Homilie zur Eröffnungsmesse beim Generalkapitel 2023
11. Juli 2023, um 9 Uhr, im Theresianum Eisenstadt
Liebe Mutter Generaloberin mit der Generalleitung,
Versammeltes Generalkapitel mit den Provinzoberinnen und Delegierten,
Liebe Erlöserschwestern aus der Slowakei, aus Ungarn, aus der amerikanischen Region und aus Österreich!
Was wäre unsere Kirche ohne unsere „Erlöserschwestern“?
Die Geschichte unserer Diözese ist eng mit dem Tun und dem Zeugnis der Schwestern vom Göttlichen Erlöser verbunden. Generationen von Menschen, Junge und Alte wurden von den Schwestern begleitet und geprägt.

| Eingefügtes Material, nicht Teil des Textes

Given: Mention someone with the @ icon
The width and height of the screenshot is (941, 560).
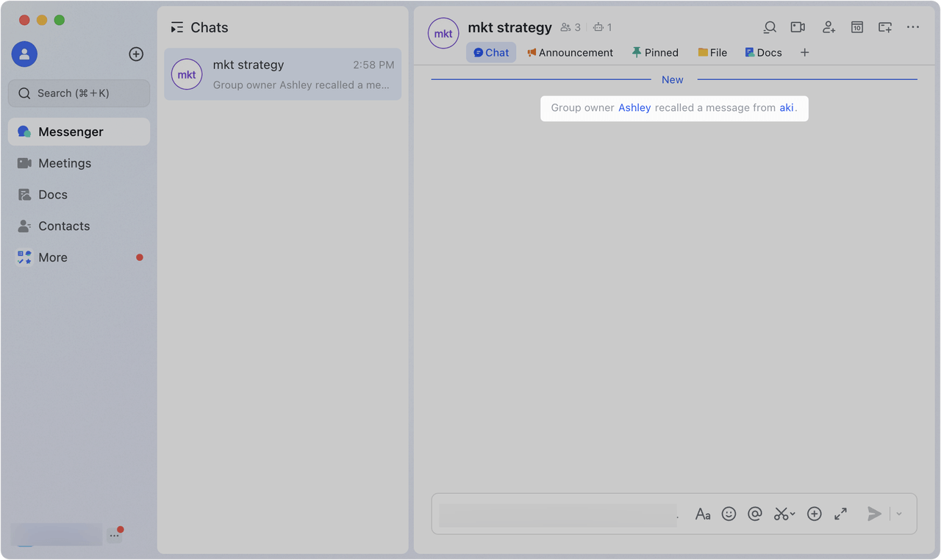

Kindergärten, Schulen, Altenheime, das Haus St. Martin, das Theresianum, die Klöster in Steinberg und in Rechnitz, das Krankenhaus, die Pfarren tragen Eure Spuren. Dazu kommt der Einsatz für die Menschen in vielen Lebensbereichen. Mein persönlicher Bezug zu den Erlöserschwestern zieht sich durch mein Leben: vom Knabenseminar in Mattersburg bis zum Priesterseminar in Wien. Als Sekretär von Bischof László konnte ich mit den Schwestern im Bischofshof leben. Mein Studium in Rom von 1988 – 1992 ermöglichte mir eine enge Verbindung zum Generalat unter den General-oberinnen, angefangen von Sr. Floriella Lang bis zu Sr. Johanna Vogl. Im Provinzhaus Eisenstadt konnte ich die Gottesdienste übernehmen, nachdem Paul Iby Diözesanbischof wurde und bei der Seligsprechung von Mutter Alfonsa Maria in Straßburg durfte ich diesen Tag in der großen Gemeinschaft der Schwestern feiern.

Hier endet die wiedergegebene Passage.